# Bench

## Base sim (random input)

In [None]:
import random

import ray

from pokerl.env.pokemonblue import PokemonBlueEnv

In [None]:
ray.init(runtime_env={"working_dir": "../"})

In [None]:
# Hyperparameters
max_timesteps = 1000

In [None]:
def simulate():
    env = PokemonBlueEnv()
    for _ in range(max_timesteps):
        action = random.choice(env.action_space_convertissor)
        env.step(action)
    return env.render()


@ray.remote
def simulate_ray():
    simulate()

In [None]:
%%time
for _ in range(20):
    simulate()

In [None]:
%%time
results = ray.get([simulate_ray.remote() for _ in range(40)])

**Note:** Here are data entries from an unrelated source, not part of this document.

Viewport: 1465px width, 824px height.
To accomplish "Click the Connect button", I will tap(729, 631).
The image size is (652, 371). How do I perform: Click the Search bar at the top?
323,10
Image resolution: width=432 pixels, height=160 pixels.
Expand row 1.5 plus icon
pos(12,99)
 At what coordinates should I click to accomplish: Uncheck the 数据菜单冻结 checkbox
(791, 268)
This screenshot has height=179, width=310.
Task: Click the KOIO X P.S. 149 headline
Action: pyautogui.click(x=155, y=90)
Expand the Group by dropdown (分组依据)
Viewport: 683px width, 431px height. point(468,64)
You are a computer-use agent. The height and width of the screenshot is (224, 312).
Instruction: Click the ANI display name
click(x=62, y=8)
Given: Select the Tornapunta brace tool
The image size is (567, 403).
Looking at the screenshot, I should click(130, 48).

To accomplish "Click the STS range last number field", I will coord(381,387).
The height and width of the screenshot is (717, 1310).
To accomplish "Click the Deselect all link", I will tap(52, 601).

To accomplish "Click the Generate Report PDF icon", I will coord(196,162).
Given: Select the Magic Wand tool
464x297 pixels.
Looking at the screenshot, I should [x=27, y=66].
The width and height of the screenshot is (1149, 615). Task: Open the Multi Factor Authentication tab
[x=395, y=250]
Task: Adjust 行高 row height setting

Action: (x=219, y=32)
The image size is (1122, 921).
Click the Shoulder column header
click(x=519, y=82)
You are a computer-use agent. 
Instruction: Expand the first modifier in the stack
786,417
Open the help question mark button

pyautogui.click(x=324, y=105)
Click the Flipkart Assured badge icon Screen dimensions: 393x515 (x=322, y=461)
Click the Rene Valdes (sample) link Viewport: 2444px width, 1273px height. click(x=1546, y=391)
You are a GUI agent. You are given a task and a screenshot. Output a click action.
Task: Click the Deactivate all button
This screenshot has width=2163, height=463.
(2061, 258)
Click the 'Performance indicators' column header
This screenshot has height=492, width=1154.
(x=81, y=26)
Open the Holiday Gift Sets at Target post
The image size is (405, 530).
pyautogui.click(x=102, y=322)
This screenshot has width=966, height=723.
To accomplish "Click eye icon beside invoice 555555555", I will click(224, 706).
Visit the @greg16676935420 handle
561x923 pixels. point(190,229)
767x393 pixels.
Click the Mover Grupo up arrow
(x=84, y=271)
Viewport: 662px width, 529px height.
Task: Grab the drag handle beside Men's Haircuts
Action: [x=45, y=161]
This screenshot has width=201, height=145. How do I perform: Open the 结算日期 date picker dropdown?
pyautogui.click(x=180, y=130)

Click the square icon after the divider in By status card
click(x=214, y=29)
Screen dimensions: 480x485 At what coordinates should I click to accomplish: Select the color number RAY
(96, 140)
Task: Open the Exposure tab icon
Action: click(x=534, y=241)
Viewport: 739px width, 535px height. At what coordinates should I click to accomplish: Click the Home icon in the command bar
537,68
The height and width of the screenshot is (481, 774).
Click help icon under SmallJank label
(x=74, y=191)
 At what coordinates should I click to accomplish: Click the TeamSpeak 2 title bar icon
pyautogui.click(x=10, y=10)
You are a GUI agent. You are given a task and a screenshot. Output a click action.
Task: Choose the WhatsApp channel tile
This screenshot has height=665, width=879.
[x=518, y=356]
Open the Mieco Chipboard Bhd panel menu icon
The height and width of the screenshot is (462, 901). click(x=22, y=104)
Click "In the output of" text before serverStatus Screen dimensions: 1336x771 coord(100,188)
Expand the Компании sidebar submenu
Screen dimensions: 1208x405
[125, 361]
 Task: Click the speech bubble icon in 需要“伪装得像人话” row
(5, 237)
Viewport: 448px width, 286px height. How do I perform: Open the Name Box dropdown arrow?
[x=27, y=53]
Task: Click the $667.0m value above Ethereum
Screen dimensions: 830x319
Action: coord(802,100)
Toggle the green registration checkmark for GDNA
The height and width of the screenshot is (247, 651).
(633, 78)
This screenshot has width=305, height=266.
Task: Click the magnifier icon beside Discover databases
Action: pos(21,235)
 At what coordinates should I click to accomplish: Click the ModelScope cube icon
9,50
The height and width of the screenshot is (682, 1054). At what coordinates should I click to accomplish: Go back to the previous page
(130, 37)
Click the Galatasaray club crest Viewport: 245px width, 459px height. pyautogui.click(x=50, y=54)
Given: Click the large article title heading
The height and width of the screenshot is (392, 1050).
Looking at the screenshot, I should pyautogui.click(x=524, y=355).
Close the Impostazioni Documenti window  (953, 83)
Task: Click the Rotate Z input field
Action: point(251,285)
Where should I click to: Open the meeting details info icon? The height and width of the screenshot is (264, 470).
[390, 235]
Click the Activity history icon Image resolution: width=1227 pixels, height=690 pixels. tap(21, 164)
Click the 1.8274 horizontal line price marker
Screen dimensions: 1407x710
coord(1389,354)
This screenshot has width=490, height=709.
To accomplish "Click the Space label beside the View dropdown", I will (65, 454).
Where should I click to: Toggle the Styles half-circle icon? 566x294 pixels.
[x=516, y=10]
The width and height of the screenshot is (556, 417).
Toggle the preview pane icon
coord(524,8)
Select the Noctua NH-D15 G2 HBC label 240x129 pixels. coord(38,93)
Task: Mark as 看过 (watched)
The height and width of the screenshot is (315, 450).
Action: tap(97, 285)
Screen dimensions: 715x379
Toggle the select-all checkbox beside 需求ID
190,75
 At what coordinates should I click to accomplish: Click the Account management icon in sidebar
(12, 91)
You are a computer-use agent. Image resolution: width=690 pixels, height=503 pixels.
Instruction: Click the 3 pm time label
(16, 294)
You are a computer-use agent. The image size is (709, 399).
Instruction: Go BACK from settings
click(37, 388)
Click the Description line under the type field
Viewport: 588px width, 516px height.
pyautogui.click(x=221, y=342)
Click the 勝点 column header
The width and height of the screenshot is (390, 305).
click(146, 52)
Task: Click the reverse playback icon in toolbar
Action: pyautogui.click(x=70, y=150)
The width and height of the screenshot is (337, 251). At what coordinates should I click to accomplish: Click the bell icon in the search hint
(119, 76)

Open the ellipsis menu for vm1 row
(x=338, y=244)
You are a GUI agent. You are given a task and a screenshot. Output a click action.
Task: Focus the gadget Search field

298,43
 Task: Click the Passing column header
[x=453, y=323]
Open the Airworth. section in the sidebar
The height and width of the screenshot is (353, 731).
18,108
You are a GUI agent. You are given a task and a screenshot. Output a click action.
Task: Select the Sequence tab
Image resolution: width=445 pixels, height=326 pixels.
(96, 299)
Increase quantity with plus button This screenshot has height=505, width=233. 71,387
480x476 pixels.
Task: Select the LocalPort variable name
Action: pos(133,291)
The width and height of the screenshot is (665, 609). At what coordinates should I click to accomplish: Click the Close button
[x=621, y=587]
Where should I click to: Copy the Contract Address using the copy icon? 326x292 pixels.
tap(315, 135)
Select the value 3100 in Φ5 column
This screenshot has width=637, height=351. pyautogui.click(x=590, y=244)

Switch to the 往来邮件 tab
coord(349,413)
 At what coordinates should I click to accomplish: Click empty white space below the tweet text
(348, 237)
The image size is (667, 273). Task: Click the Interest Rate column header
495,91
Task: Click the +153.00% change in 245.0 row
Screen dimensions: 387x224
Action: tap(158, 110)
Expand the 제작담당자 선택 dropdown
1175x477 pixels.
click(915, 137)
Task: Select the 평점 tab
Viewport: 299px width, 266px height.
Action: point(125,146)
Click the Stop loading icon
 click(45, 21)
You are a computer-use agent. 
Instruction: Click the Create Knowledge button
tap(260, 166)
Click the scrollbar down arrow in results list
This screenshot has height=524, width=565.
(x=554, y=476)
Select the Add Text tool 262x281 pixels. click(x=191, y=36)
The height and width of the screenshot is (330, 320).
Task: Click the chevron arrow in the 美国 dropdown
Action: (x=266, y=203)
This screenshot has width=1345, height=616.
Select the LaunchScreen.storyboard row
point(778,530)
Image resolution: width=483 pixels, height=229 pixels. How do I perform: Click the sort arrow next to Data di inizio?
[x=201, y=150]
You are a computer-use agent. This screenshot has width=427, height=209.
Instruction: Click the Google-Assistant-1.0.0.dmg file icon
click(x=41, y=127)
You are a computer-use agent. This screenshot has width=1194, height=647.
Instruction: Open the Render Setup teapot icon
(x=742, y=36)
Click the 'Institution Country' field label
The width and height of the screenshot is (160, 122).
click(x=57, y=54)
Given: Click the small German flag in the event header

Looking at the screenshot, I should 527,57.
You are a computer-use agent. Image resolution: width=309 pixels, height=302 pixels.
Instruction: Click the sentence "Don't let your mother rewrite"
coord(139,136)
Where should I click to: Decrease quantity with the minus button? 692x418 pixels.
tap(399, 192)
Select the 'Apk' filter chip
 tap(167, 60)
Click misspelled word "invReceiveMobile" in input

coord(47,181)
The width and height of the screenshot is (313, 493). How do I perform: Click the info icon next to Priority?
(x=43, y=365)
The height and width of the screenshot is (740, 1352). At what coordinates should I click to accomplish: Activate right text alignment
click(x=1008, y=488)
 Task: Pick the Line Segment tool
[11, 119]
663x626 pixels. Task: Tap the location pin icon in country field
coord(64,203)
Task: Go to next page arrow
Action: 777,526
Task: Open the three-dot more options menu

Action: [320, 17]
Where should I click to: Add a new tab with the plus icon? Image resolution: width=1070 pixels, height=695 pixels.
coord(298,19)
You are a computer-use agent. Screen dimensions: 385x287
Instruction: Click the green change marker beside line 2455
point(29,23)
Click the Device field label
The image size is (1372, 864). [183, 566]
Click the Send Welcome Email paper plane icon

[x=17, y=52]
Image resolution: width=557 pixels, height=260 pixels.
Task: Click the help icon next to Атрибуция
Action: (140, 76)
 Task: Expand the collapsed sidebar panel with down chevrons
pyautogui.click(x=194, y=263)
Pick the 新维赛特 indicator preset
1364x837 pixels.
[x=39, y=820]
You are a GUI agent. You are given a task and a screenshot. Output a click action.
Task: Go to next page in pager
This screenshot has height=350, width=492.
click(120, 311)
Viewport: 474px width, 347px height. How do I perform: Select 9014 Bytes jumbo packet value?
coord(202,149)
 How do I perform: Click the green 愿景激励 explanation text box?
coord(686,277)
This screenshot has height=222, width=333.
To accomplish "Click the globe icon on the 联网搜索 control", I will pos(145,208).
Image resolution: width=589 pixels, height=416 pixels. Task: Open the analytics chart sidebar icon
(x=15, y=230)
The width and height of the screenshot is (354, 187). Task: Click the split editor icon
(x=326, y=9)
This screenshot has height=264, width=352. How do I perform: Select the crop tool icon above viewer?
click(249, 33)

## Bench successive append on numpy array vs list

In [None]:
amount_of_data = 100

state = [[[random.randint(0, 255) for _ in range(100)] for _ in range(100)] for _ in range(amount_of_data)]
action = [random.randint(0, 10) for _ in range(amount_of_data)]
reward = [random.randint(0, 1) for _ in range(amount_of_data)]
next_state = [[[random.randint(0, 255) for _ in range(100)] for _ in range(100)] for _ in range(amount_of_data)]
done = [0 for _ in range(amount_of_data)]

In [None]:
%%time
from collections import deque  # noqa: E402

memory = deque(maxlen=amount_of_data * 1000)
for i in range(amount_of_data * 1000):
    i_ = i % amount_of_data
    memory.append((state[i_], action[i_], reward[i_], next_state[i_], done[i_]))

In [None]:
%%time
import numpy as np  # noqa: E402

memory = np.zeros((amount_of_data * 1000, 5, 100, 100))
for i in range(amount_of_data):
    memory[i, 0] = state[i]
    memory[i, 1] = action[i]
    memory[i, 2] = reward[i]
    memory[i, 3] = next_state[i]
    memory[i, 4] = done[i]

Conclusion: deque is fastest